She was gazing past the gates’ control matrices, toward the back of the cavern, and the darkness. “You don’t want to go down here, really, do you…” Arhu said.
“No.”
“You’re nervous. I mean, I heard you being… I mean, you didn’t say, I just thought…”
“You’re beginning to be able to ‘hear’ some of what goes on in people’s minds,” Rhiow said, wondering how she was going to hide her discomfort at this realization. “Some wizards are better at it than others.” She threw him a look. “You want to keep what you hear to yourself, by and large.”
“Oh? Why?”
“Because,” she said, phrasing it very carefully, “we’re likely to start hearing you, too … and if you start saying out in the open what you hear other People thinking, they’re likely to do the same for you…”

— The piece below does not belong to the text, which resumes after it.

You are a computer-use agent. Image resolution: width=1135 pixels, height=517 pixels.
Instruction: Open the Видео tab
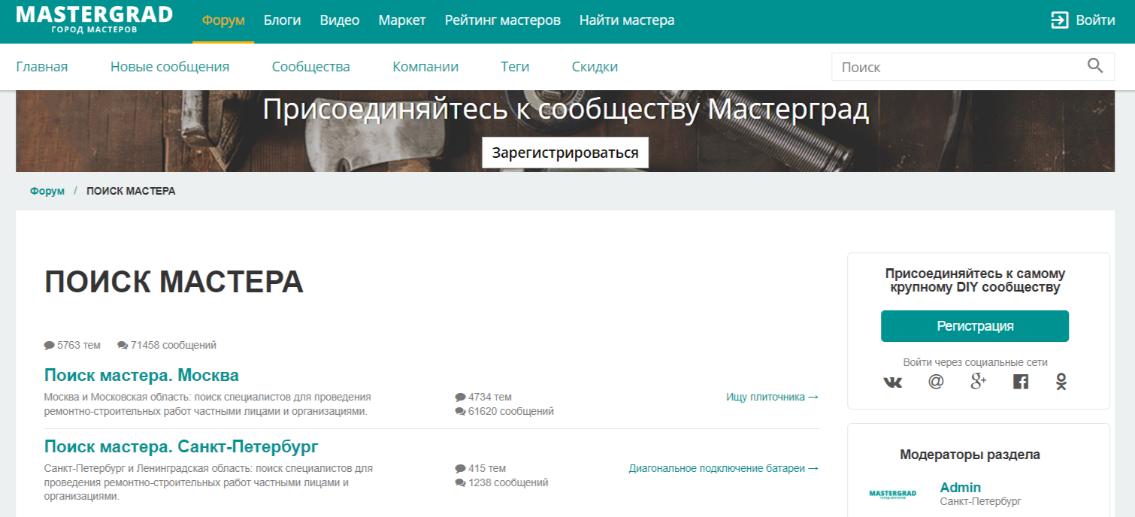[339, 20]

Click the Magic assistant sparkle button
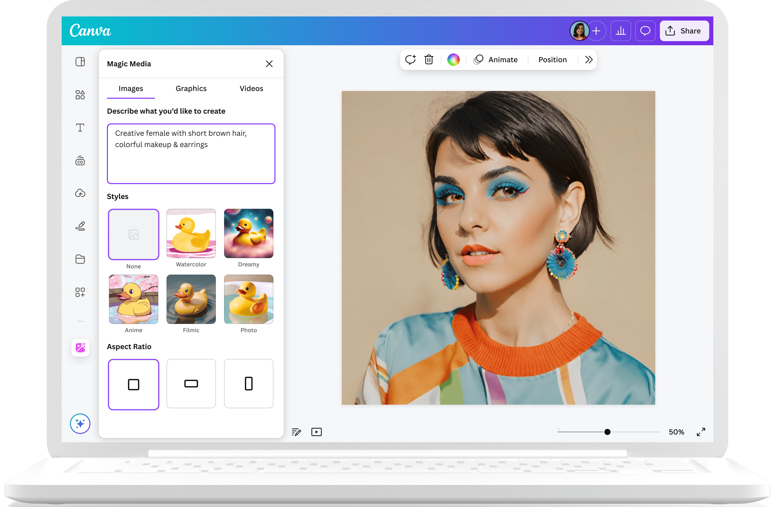point(80,423)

His eyes widened a little at that, and he stared somewhat guiltily at Urruah. Good, Rhiow thought, amused, and turned her attention to Saash.
“How is it?” she said.
Saash was balancing on her haunches again, eyeing the web of the master locus for the malfunctioning gate. She reached out a paw, slipped it into the shining weft, hooked a claw behind a carefully selected bundle of strings, and pulled. They stretched out toward her correctly, but the gate still refused to hyperextend.
“No good,” she said to Rhiow. “There’s a blockage of some kind between this gate and the power source, the catenary. We’re going to have to go down and troubleshoot the linkage from the bottom up.”
Her voice was unusually flat and matter-of-fact. Rhiow, though, noticed Arhu watching her, and said, “I’m not wild about mis, either. But we’re all adequately armed…”
“We thought so last time too,” Saash said.
Urruah had already slipped behind the gates and was looking down into the darkness of the caverns, listening hard. As Rhiow came up to him, he turned his head and said, “Quiet today.”
“Not ‘too quiet’?”
“No,” Urruah said, falling silent again, and Rhiow listened and saw what he meant. The water that had tunneled out of these caverns, however many millennia ago, was still doing the same work, and you could usually faintly hear the dripping of it, echoing up from below. The sound was not entirely gone, today, but was somewhat more subdued than Rhiow was used to.
“It might have been a little droughty here, lately,” Rhiow said.
“It might not mean anything at all,” said Saash, coming up to join them, with Arhu behind her.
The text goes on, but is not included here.